2011-03-10 14:37:48

by Oleg Nesterov

[permalink] [raw]
Subject: Re: + x86-mm-handle-mm_fault_error-in-kernel-space.patch added to -mm tree

(add cc's)

> Subject: x86/mm: handle mm_fault_error() in kernel space
> From: Andrey Vagin <[email protected]>
>
> mm_fault_error() should not execute oom-killer, if page fault occurs in
> kernel space. E.g. in copy_from_user/copy_to_user.

Why? I don't understand this part.

> This would happen if we find ourselves in OOM on a copy_to_user(), or a
> copy_from_user() which faults.
>
> Without this patch, the kernels hangs up in copy_from_user, because OOM
> killer sends SIG_KILL to current process,

This depends. OOM can choose another victim, and if it does we shouldn't
return -EFAULT.

> but it can't handle a signal
> while in syscall, then the kernel returns to copy_from_user, reexcute
> current command and provokes page_fault again.

Yes. This is buggy.

> --- a/arch/x86/mm/fault.c~x86-mm-handle-mm_fault_error-in-kernel-space
> +++ a/arch/x86/mm/fault.c
> @@ -827,6 +827,13 @@ mm_fault_error(struct pt_regs *regs, uns
> unsigned long address, unsigned int fault)
> {
> if (fault & VM_FAULT_OOM) {
> + /* Kernel mode? Handle exceptions or die: */
> + if (!(error_code & PF_USER)) {
> + up_read(&current->mm->mmap_sem);
> + no_context(regs, error_code, address);
> + return;
> + }
> +

At first glance, this is not optimal...

Perhaps I missed something, but afaics it is better to call
out_of_memory() first, then check if current was killed.
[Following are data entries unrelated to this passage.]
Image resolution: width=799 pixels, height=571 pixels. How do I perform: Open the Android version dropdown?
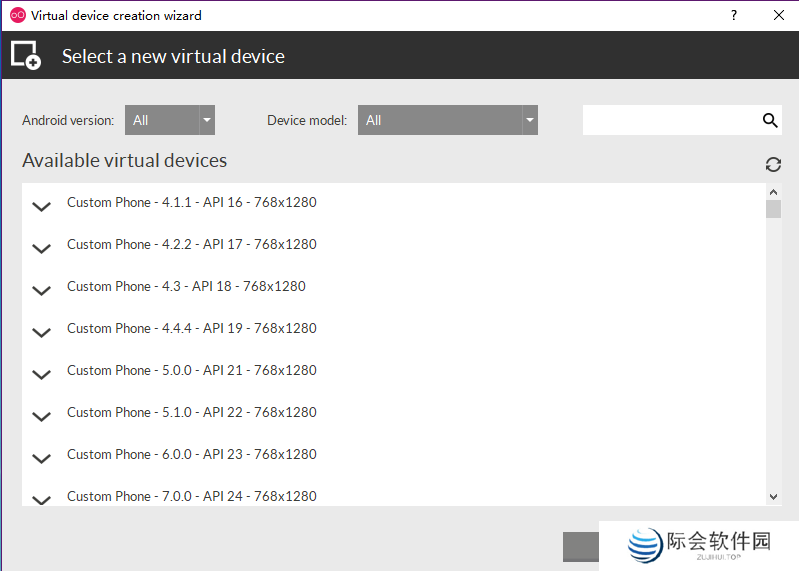pos(169,120)
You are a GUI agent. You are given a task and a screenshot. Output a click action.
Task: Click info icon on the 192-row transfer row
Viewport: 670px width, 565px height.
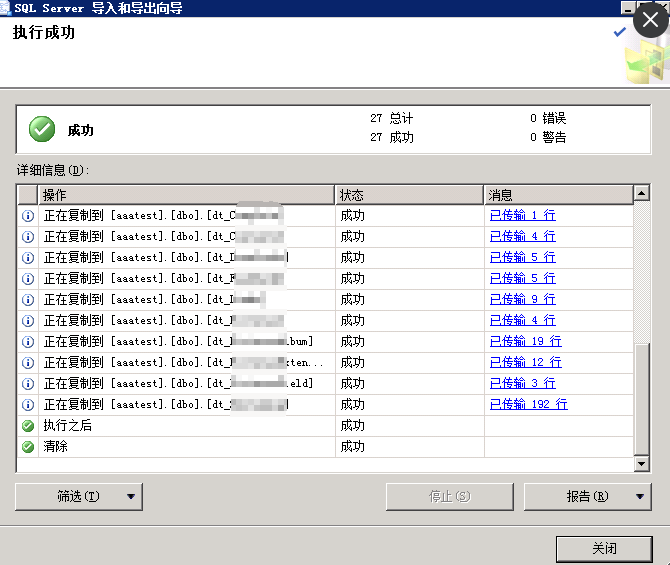[27, 405]
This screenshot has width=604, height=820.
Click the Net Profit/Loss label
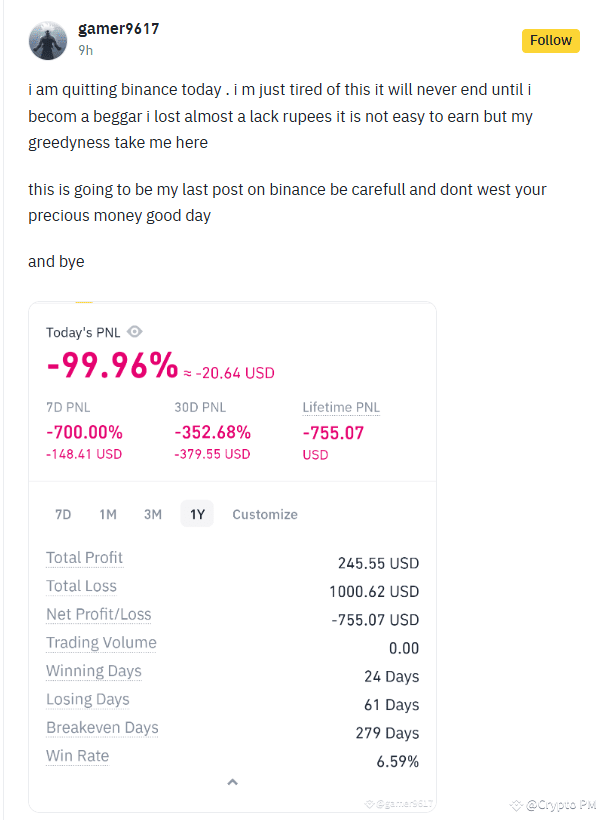(99, 614)
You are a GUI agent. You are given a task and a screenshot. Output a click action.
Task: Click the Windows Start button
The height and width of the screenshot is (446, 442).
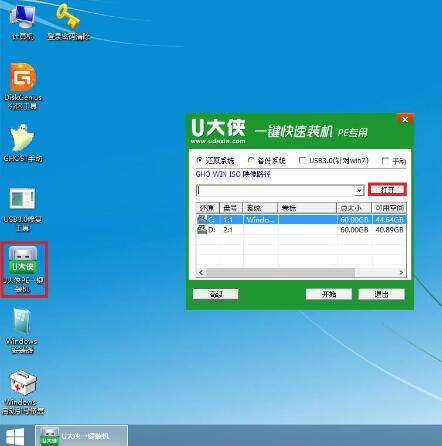coord(15,436)

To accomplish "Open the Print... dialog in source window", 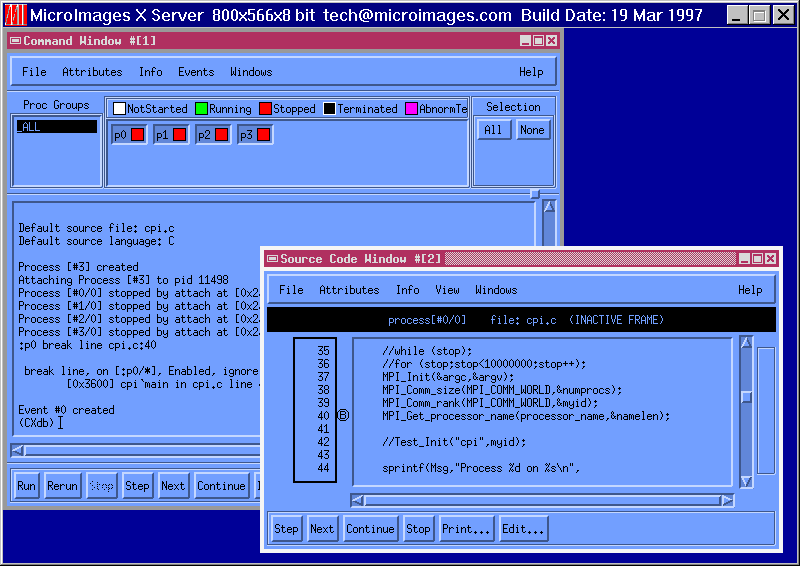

In this case
no_context() is fine, we are not going to return to the user-mode.

IOW, what do you think about the (untested/uncompiled) patch below?

Oleg.

--- x/arch/x86/mm/fault.c
+++ x/arch/x86/mm/fault.c
@@ -829,6 +829,11 @@ mm_fault_error(struct pt_regs *regs, uns
{
if (fault & VM_FAULT_OOM) {
out_of_memory(regs, error_code, address);
+
+ if (!(error_code & PF_USER) && fatal_signal_pending(current)) {
+ no_context(regs, error_code, address);
+ return;
+ }
} else {
if (fault & (VM_FAULT_SIGBUS|VM_FAULT_HWPOISON|
VM_FAULT_HWPOISON_LARGE))


2011-03-10 19:31:13

by Andrew Vagin

[permalink] [raw]
Subject: Re: + x86-mm-handle-mm_fault_error-in-kernel-space.patch added to -mm tree

On 03/10/2011 05:28 PM, Oleg Nesterov wrote:
> (add cc's)
>
>> Subject: x86/mm: handle mm_fault_error() in kernel space
>> From: Andrey Vagin<[email protected]>
>>
>> mm_fault_error() should not execute oom-killer, if page fault occurs in
>> kernel space. E.g. in copy_from_user/copy_to_user.
> Why? I don't understand this part.
I thought for a bit more...

I think we should not execute out_of_memory() in this case at all,
because when we return from page fault, we execute the same command and
provoke the "same" page fault again. Now pls think what is the
difference between these page faults? It has been generated from one
place and the program do nothing between those. I think we try to handle
one error two times and it isn't good. If handle_mm_fault() returns
VM_FAULT_OOM and pagefault occurred from userspace, the current task
should be killed by SIGKILL, then we should return from page fault back
to userspace for the task to handle the signal. If handle_mm_fault()
returns VM_FAULT_OOM and pagefault occurred in kernel space, we should
execute no_context() to return from syscall.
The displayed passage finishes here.